Zsolt Felcsuti (born 1971) is a Hungarian-born industrial investor and the major shareholder of the MPF Industry Group. He is also Co-President of the Confederation of Hungarian Employers and Industrialists. In 2022, he has been the 34th most influential person in Hungary.

According to Forbes magazine, his corporation is the first, biggest Hungarian-owned family business with an estimated value of HUF 401.9 billion (USD 1.1 billion). in 2022,  In 2022, he has been ranked as the 3rd richest person in Hungary, with an estimated wealth of between HUF 286.4 billion and HUF 345 billion (USD 0.671 billion and USD 0.863 billion).

Early life
Zsolt Felcsuti is the son of Csaba Felcsuti, who was an engineer and started the company which is now operated by his son. He studied economics at Corvinus University of Budapest.

Career
After years of working in Switzerland as sales and marketing manager Felcsuti came back to Hungary, to find business opportunities for his father’s small enterprise, which was specialized in the production of metal and plastic industry products. According to Forbes Magazine, today this is the third biggest Hungarian owned family business, with revenues of more than 800 million USD, with investments in East-Central Europe and in the Far East, seated in Singapore.

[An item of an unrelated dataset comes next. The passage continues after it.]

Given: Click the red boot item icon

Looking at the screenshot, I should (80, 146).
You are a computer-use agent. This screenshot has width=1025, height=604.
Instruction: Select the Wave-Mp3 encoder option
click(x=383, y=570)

Felcsuti did not privatize any companies, but built a self-created business model based on the East-Central European and Far Eastern labor market and manufacturing sector. He owns one of the largest abrasive products manufacturing company in Europe and East Central Europe’s biggest heating device factory.

Family
Felcsuti is married with two sons, Gábor Felcsuti and Norbert Felcsuti.

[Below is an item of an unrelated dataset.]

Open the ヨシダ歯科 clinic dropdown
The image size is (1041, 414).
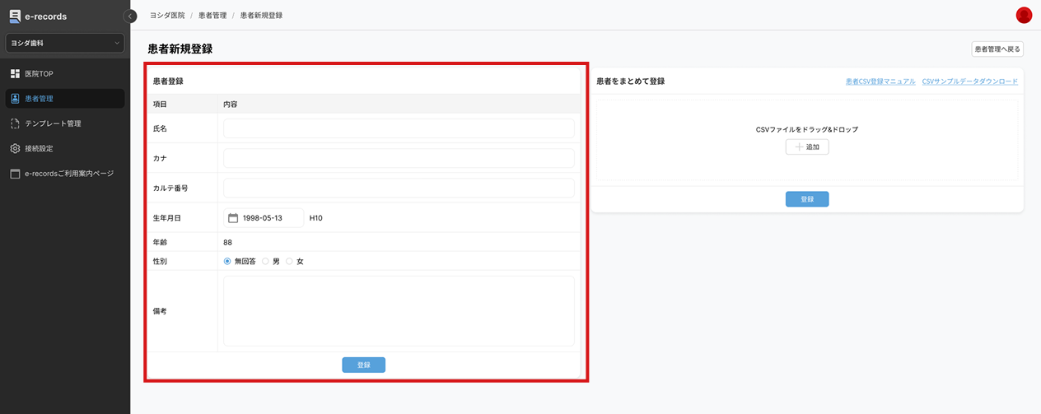pos(65,43)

Felcsuti family's holding, with an estimated value of HUF 401.9 billion (1.1 billion USD), is Hungary's most valuable family business, ranking at the top of Forbes''' 2022 ranking.

 Additional information 
Felcsuti has conservative values and is right-wing.

According to the 2022 Befolyás-barométer'', Felcsuti is the 34th most influential person in Hungary, up 2 places from the previous year.

He is the chairman of the jury of the "Díj a sikeres vállalkozásokért", launched in August 2013.

He is fluent in English and German and speaks Russian.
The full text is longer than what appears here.